Okay, what started out as chili verde turned out a little more like chili
roja. You know how you start out with a recipe that calls for one thing that you don't have, so you substitute, then you throw in a little of this and that until what you end up with is something quite different than what you intended...that's what this is. I saw a chili verde recipe in the newspaper and thought it sounded good. However, I didn't have tomatillas so I used bottled tomatoes. That's where we ended up with red pork instead of green. It's nothing like the newspaper recipe, but that's fine. It has become one of our "go to" meals. I turned it into something that uses ingredients that I always have on hand. Aah, the beauty of food storage. I can get stuff off the basement shelves, grab a pork roast out of the freezer, throw it in the slow cooker, and end up with a very satisfying meal.
CHILI VERDE (ROJA)
1 pork roast (Pork shoulder, pork butt, bone-in or boneless...whatever is on sale!)
1 quart of stewed tomatoes
2 T. dried onions
1/3 chopped jalapeno (Add more if you can take the heat, we're wimps at this house!)
1 heaping t. taco/Mexican seasoning
1 can (4oz.) green chilies
4-5 garlic cloves, crushed
3 T. flour
Add all ingredients to a slow cooker or crock pot.
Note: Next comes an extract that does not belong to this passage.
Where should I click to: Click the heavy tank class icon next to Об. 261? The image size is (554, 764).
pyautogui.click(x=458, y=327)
Sprinkle with flour and cover. Let cook on high for at least 3 hours. After 3 hours it will be done but here's a tip...the longer it cooks, the easier it will shred from the bone. You could cook it on lower heat for a longer period of time.
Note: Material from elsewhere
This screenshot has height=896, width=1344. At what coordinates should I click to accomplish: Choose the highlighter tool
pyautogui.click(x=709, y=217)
When meat is done, remove from pot. Cut into pieces or shred. Add back into the tomato mixture. Add a little more flour if it is not thick enough. Serve over homemade flour tortillas.
FLOUR TORTILLAS
6-8 c. flour
1 c. powdered milk
1 T. salt
2 1/2 t. baking powder
2 1/2 c. warm water
- Add 6 cups of flour to mixer with the rest of the dry ingredients and the water. Mix until smooth.
- Slowly add more flour, 1/2 cup at a time. I usually use about 8 cups. The dough will still be slightly sticky. It should be dry enough to handle but you don't want it thick and smooth like bread dough or you won't be able to roll it.
- Cover with plastic wrap and let rest for 1 hour. This step is important, the gluten needs to relax so you can roll it into circles.
- Sprinkle work surface with flour. After one hour, separate a small ball of dough (golf ball size) and roll out into a thin circle with a rolling pin or shape with your hands. I think it's easier to shape it with your hands but whatever works for you is fine.
- Cook on an ungreased griddle until lightly browned on both sides. 1-2 minutes per side.
- Serve with favorite toppings. Store in refrigerator in a large Ziploc.
Secretly I would love a huge tortilla maker like a factory would have. We saw one at California Adventures and it was awesome! All those conveyor belts and perfectly round tortillas were amazing. However, that's not practical so we'll stick to the Kitchenaid mixer and Toastmaster griddle!